### Exercise inputs
##########
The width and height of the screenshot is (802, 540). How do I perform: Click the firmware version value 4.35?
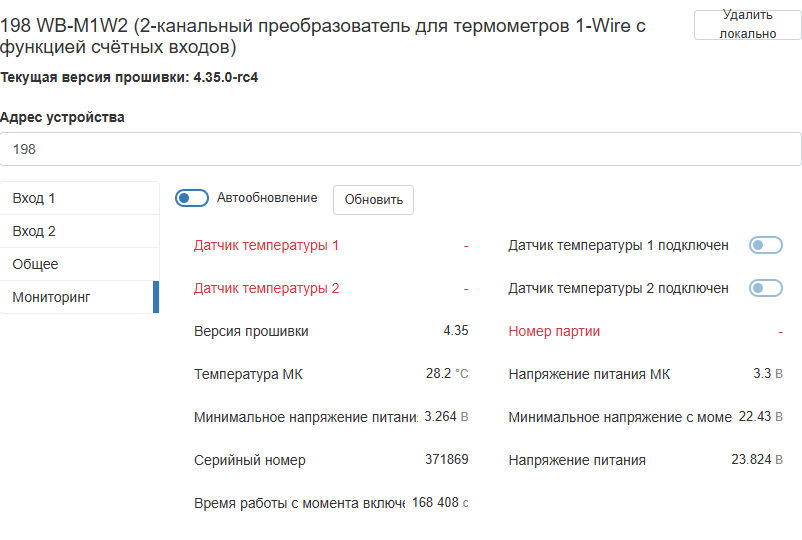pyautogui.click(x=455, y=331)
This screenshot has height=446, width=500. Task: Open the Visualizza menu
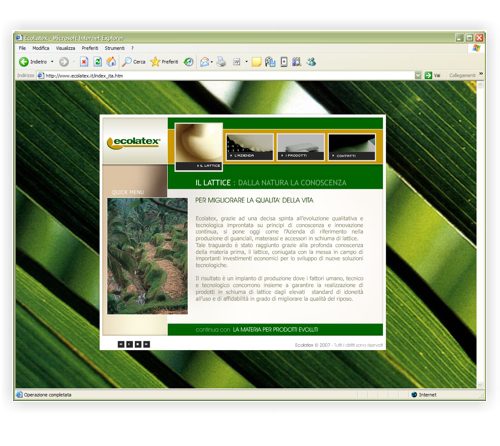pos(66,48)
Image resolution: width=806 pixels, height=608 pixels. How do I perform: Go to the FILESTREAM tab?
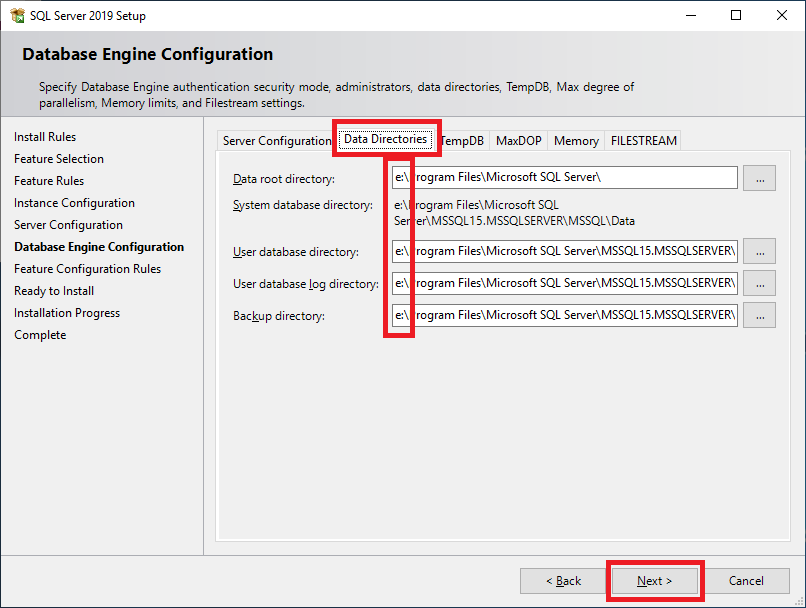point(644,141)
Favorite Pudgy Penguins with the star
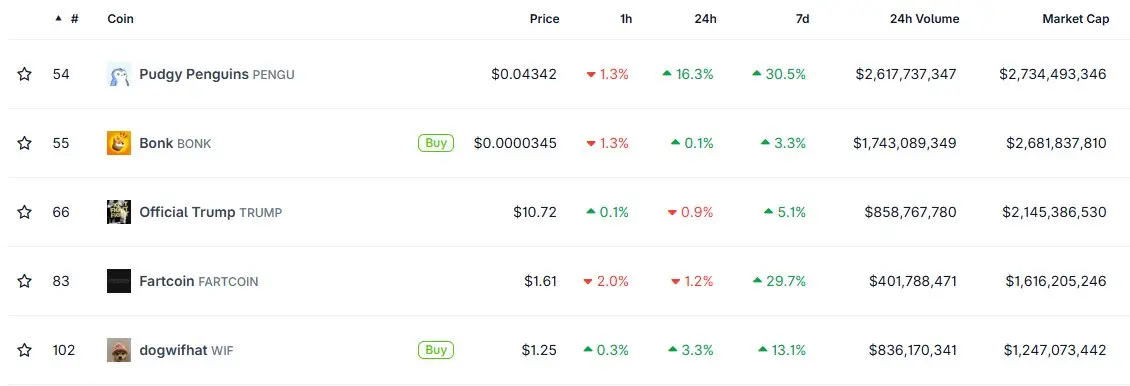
##########
### Your objective
Produce an exact copy of only those lines that run from the line with "This screenshot has" to the final line of the records, including both; exclude images.

### Worked solution
This screenshot has height=446, width=500. Task: Open the Visualizza menu
pos(66,48)
Image resolution: width=806 pixels, height=608 pixels. How do I perform: Go to the FILESTREAM tab?
point(644,141)
Favorite Pudgy Penguins with the star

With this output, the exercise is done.